How to build a hybrid model with the LTSM and convolutional layer? ValueError: Input 0 of layer "conv1d_1" is incompatible with the layer

bluetail · May 16, 2022, 10:45am

I have this error with my model architecture for a sentiment analysis problem (binary classification).
It is a text corpus with an average review of review is 373 words - so each review consists of several lengthy sentences, and the model with the two LSTM layers is overfitting to the data failing to steadily decrease the validation loss.

After reading academic articles, I discovered that adding a 1D Convolutional layer in combination with a pooling layer can help mitigate the problem by selecting the most important features (Basiri et al., 2021; Xu et al., 2021).
So I am trying to implement this suggestion.

so my code is


# Hyperparameters
EMBEDDING_DIM = 50
MAXLEN = 500 #1000, 1400
VOCAB_SIZE =  33713

DENSE1_DIM = 64
DENSE2_DIM = 32

LSTM1_DIM = 32 
LSTM2_DIM = 16

WD = 0.001

FILTERS = 64  
KERNEL_SIZE = 5

# Model Definition 
model_lstm = tf.keras.Sequential([
    tf.keras.layers.Embedding(VOCAB_SIZE+1, EMBEDDING_DIM, input_length=MAXLEN,weights=[EMBEDDINGS_MATRIX], trainable=False),
    tf.keras.layers.Bidirectional(tf.keras.layers.LSTM(LSTM1_DIM, dropout=0.5, kernel_regularizer = regularizers.l2(WD), return_sequences=True)), 
    tf.keras.layers.Bidirectional(tf.keras.layers.LSTM(LSTM2_DIM, dropout=0.5, kernel_regularizer = regularizers.l2(WD))),
    tf.keras.layers.Dense(DENSE2_DIM, activation='relu'),
    tf.keras.layers.Conv1D(FILTERS, KERNEL_SIZE, activation='relu'),
    tf.keras.layers.Dropout(0.1),
    tf.keras.layers.GlobalAveragePooling1D(), 
    tf.keras.layers.Dense(1, activation='sigmoid')
])

# Set the training parameters
model_lstm.compile(loss='binary_crossentropy',
                   optimizer=tf.keras.optimizers.Adam(), 
                   metrics=[tf.keras.metrics.BinaryAccuracy()])

# Print the model summary
model_lstm.summary()


num_epochs = 35
history_lstm = model_lstm.fit(sent_tok_train, labels_train, epochs=num_epochs, validation_data=(sent_tok_val, labels_val), verbose =2)

....

File ~\.conda\envs\tf-gpu\lib\site-packages\keras\engine\input_spec.py:228, in assert_input_compatibility(input_spec, inputs, layer_name)
    226   ndim = x.shape.rank
    227   if ndim is not None and ndim < spec.min_ndim:
--> 228     raise ValueError(f'Input {input_index} of layer "{layer_name}" '
    229                      'is incompatible with the layer: '
    230                      f'expected min_ndim={spec.min_ndim}, '
    231                      f'found ndim={ndim}. '
    232                      f'Full shape received: {tuple(shape)}')
    233 # Check dtype.
    234 if spec.dtype is not None:

ValueError: Input 0 of layer "conv1d_1" is incompatible with the layer: expected min_ndim=3, found ndim=2. Full shape received: (None, 32)

how can I fix this error please? thank you.

balaji.ambresh · May 16, 2022, 12:30pm

Please read these pages keeping input shapes in mind:

Consider Conv1D for instance.

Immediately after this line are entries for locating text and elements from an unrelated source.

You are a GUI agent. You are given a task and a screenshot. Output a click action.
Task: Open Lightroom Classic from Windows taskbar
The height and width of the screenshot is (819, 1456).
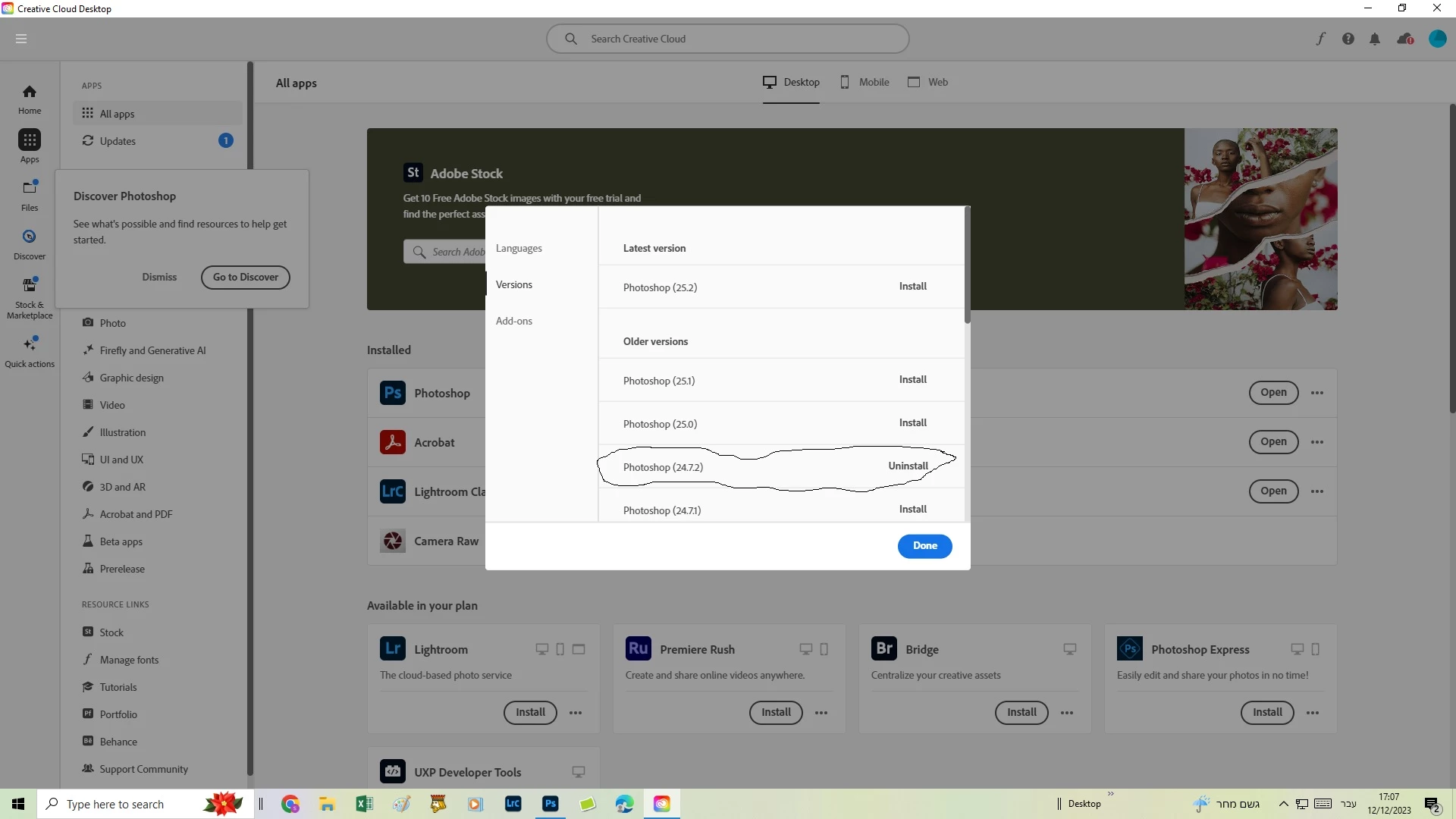tap(513, 804)
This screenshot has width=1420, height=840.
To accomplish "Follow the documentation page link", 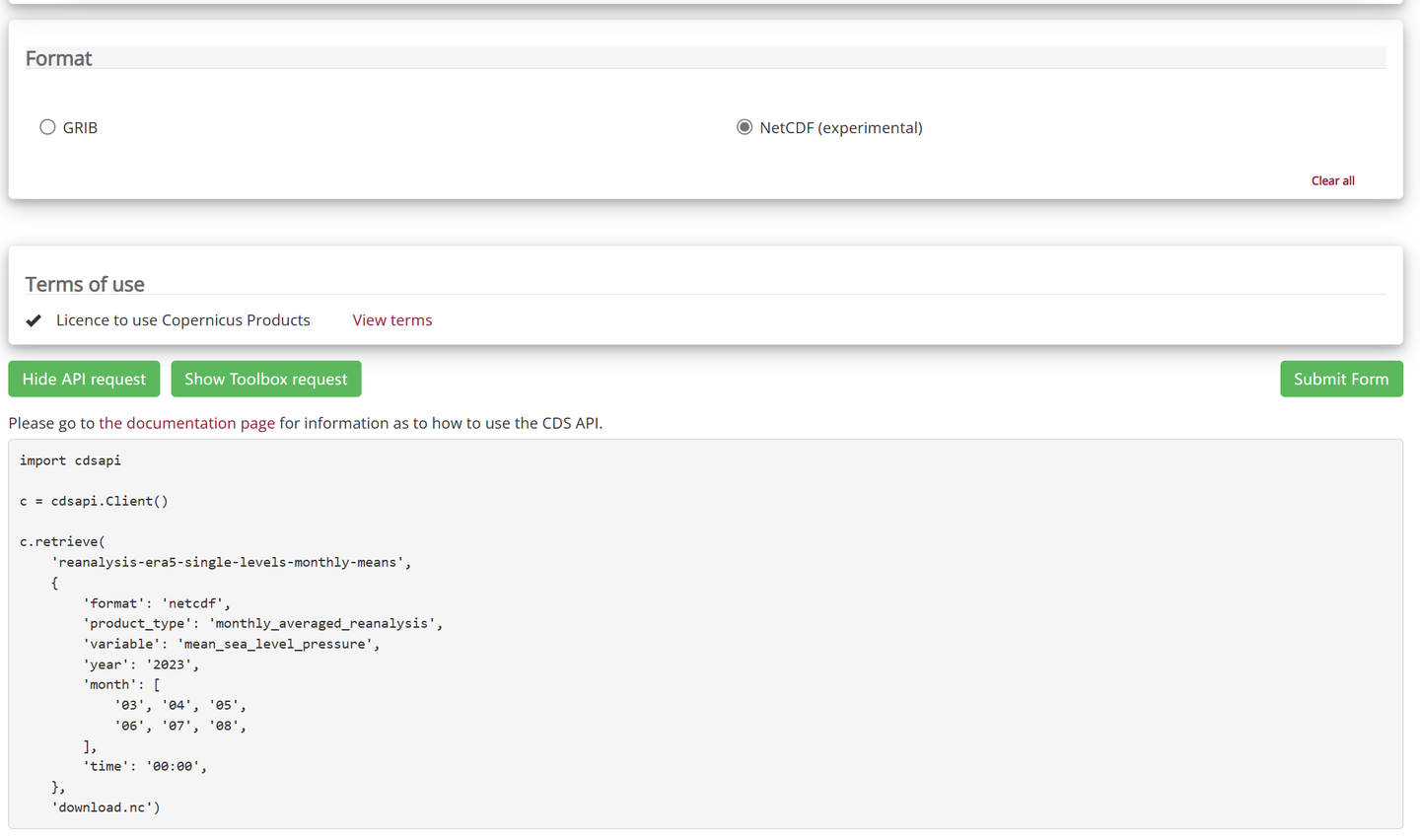I will tap(186, 423).
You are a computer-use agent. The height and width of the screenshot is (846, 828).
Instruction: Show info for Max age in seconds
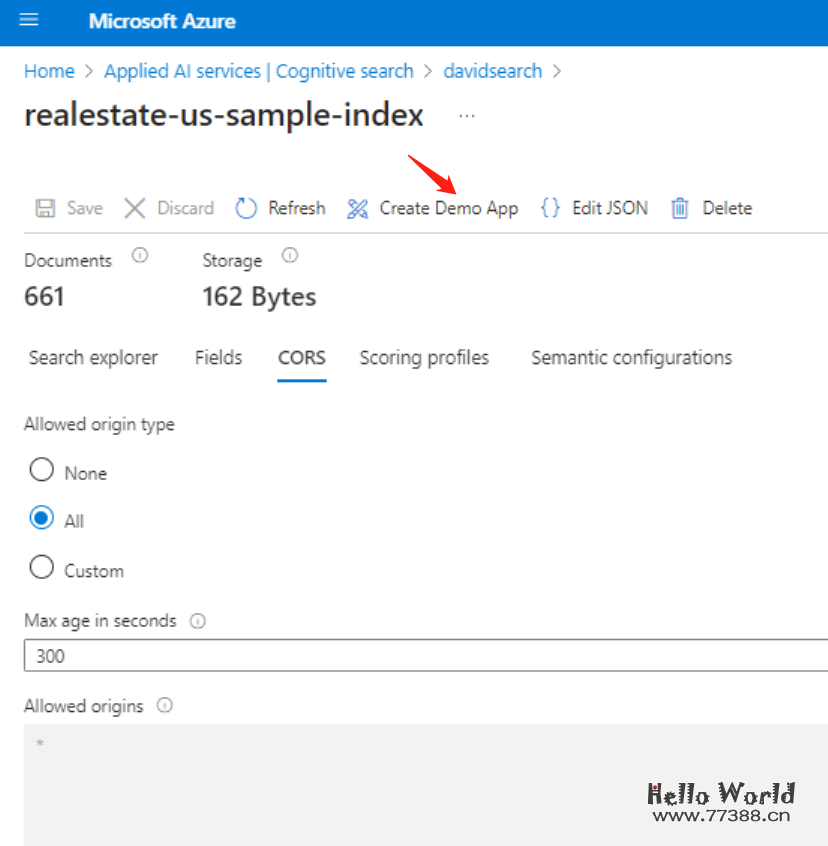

It takes input of 3 dimensions. Looking at your architecture, there are only 2 dimensions as inputs.

Input 0 of layer "conv1d_7" is incompatible with the layer: expected min_ndim=3, found ndim=2. Full shape received: (None, 32).

bluetail · May 16, 2022, 1:11pm

yes thank you. that is what my question is about - I do not understand what I should be changing in the code to get expected min_ndim=3 instead of ndim=2. Do I need to I use the input_shape= argument to set the dimentions?

balaji.ambresh · May 16, 2022, 3:59pm

@bluetail How about you print(model.summary()) as you add layers? That way, the input and output shape of each layer will become clear.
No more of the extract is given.